Health IT Policy Committee: Mostashari urges workflow changes for better outcomes
“Five percent of the problem is people and 95 percent of the problem is systems,” said Farzad Mostashari, MD, ScM, national coordinator of health IT, in opening remarks at the Health IT Policy Committee on May 7.
Mostashari said that while progress has been made moving healthcare into the digital realm, “we are about five percent on the way from changing workflow and redesigning care to take advantage of those technologies.”
He discussed efforts with six clinics affiliated with the Beacon Challenge to achieve a rapid improvement in measures related to LDL cholesterol in diabetes patients. “As people know, diabetes greatly increases the risk of heart attack and stroke,” he said.

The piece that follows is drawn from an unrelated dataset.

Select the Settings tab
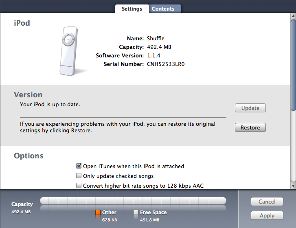Viewport: 296px width, 228px height. (x=132, y=9)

Mostashari said the best providers achieve an 85 to 95 percent rate control among patients with diabetes and heart disease, with 40 to 45 percent of patients with diabetes achieving good LDL control. To move the dial further on the challenging proposition of controlling LDL in diabetes patients, providers must identify where the system is failing, not where people are failing, he said.

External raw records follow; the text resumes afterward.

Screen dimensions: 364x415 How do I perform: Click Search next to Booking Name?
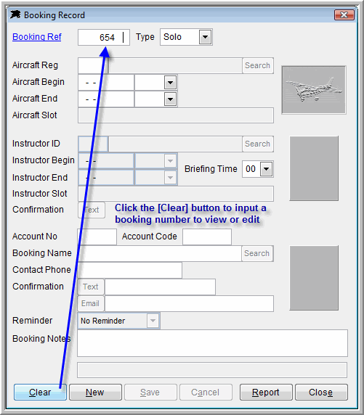pyautogui.click(x=256, y=253)
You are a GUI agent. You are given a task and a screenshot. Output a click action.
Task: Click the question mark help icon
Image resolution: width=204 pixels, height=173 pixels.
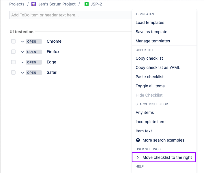click(138, 140)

“The approach we are taking is to ask the simple question, if there are 1,000 patients with diabetes who come in, and 400 are receiving treatment, where are we losing the other 600? Application of data is the answer,” Mostashari said.
He discussed difficulties in patient engagement in a recent case where a clinic sent out letters to 700 patients who have not had a recent LDL test. About 50 of them showed up in response to the letter with many leaving without getting a prescription.

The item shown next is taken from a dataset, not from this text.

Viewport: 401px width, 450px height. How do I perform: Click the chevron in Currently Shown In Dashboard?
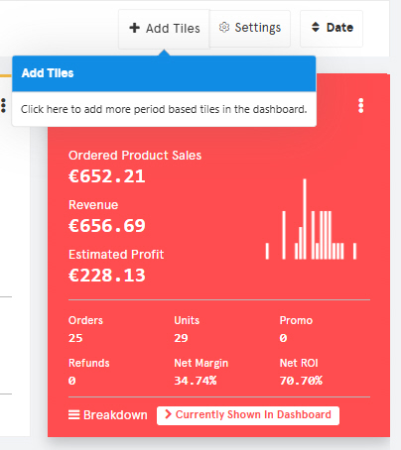pos(168,414)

The answer, Mostashari said, is automation and a new workflow. He recommended LDL tests before a physician visit, so the lab test results are on hand for the encounter. “It’s a new concept of population health management that lowers the center of gravity.”
While process redesign could yield some positive results, the next step is how to scale this “hard fought knowledge of what works and how to make it work,” Mostashari said. “How can we do this not just in 3,000 hospitals, but in 180,000 practices? How do we get it to spread?”